[BEGIN Listing]

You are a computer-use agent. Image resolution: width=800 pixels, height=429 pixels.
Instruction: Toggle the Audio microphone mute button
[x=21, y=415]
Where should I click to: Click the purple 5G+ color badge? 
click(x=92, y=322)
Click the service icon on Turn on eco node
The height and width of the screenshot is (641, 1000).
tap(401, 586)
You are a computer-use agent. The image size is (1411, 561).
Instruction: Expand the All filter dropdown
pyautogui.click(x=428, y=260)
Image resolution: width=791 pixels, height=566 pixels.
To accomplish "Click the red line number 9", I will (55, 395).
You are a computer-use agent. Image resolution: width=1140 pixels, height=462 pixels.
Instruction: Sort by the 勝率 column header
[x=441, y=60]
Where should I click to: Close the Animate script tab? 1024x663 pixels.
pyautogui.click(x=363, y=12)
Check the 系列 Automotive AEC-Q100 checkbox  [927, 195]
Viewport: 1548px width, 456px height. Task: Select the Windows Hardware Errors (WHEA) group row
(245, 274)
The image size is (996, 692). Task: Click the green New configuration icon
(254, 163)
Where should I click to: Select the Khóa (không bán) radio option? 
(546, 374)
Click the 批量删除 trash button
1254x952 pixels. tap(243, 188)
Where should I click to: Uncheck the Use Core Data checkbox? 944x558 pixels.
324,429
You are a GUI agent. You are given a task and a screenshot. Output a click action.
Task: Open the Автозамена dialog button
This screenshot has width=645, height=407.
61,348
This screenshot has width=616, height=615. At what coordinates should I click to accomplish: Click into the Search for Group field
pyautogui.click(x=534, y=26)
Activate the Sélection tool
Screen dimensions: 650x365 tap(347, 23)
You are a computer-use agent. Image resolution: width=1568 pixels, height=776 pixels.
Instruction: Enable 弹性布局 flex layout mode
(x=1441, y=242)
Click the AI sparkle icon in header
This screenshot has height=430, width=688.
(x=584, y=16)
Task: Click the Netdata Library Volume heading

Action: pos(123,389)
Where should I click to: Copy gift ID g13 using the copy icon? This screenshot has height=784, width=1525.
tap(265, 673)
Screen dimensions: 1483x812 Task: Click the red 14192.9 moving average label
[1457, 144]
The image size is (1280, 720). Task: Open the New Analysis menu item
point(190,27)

[END Listing]

Exercise aim: Could you express the listing above as a Markdown table with a Number column holding each line's row number and a Text column holding the line itself, leaving out any blank lines?

Full output:
| Number | Text |
|---|---|
| 1 | You are a computer-use agent. Image resolution: width=800 pixels, height=429 pixels. |
| 2 | Instruction: Toggle the Audio microphone mute button |
| 3 | [x=21, y=415] |
| 4 | Where should I click to: Click the purple 5G+ color badge?  |
| 5 | click(x=92, y=322) |
| 6 | Click the service icon on Turn on eco node |
| 7 | The height and width of the screenshot is (641, 1000). |
| 8 | tap(401, 586) |
| 9 | You are a computer-use agent. The image size is (1411, 561). |
| 10 | Instruction: Expand the All filter dropdown |
| 11 | pyautogui.click(x=428, y=260) |
| 12 | Image resolution: width=791 pixels, height=566 pixels. |
| 13 | To accomplish "Click the red line number 9", I will (55, 395). |
| 14 | You are a computer-use agent. Image resolution: width=1140 pixels, height=462 pixels. |
| 15 | Instruction: Sort by the 勝率 column header |
| 16 | [x=441, y=60] |
| 17 | Where should I click to: Close the Animate script tab? 1024x663 pixels. |
| 18 | pyautogui.click(x=363, y=12) |
| 19 | Check the 系列 Automotive AEC-Q100 checkbox  [927, 195] |
| 20 | Viewport: 1548px width, 456px height. Task: Select the Windows Hardware Errors (WHEA) group row |
| 21 | (245, 274) |
| 22 | The image size is (996, 692). Task: Click the green New configuration icon |
| 23 | (254, 163) |
| 24 | Where should I click to: Select the Khóa (không bán) radio option?  |
| 25 | (546, 374) |
| 26 | Click the 批量删除 trash button |
| 27 | 1254x952 pixels. tap(243, 188) |
| 28 | Where should I click to: Uncheck the Use Core Data checkbox? 944x558 pixels. |
| 29 | 324,429 |
| 30 | You are a GUI agent. You are given a task and a screenshot. Output a click action. |
| 31 | Task: Open the Автозамена dialog button |
| 32 | This screenshot has width=645, height=407. |
| 33 | 61,348 |
| 34 | This screenshot has width=616, height=615. At what coordinates should I click to accomplish: Click into the Search for Group field |
| 35 | pyautogui.click(x=534, y=26) |
| 36 | Activate the Sélection tool |
| 37 | Screen dimensions: 650x365 tap(347, 23) |
| 38 | You are a computer-use agent. Image resolution: width=1568 pixels, height=776 pixels. |
| 39 | Instruction: Enable 弹性布局 flex layout mode |
| 40 | (x=1441, y=242) |
| 41 | Click the AI sparkle icon in header |
| 42 | This screenshot has height=430, width=688. |
| 43 | (x=584, y=16) |
| 44 | Task: Click the Netdata Library Volume heading |
| 45 | Action: pos(123,389) |
| 46 | Where should I click to: Copy gift ID g13 using the copy icon? This screenshot has height=784, width=1525. |
| 47 | tap(265, 673) |
| 48 | Screen dimensions: 1483x812 Task: Click the red 14192.9 moving average label |
| 49 | [1457, 144] |
| 50 | The image size is (1280, 720). Task: Open the New Analysis menu item |
| 51 | point(190,27) |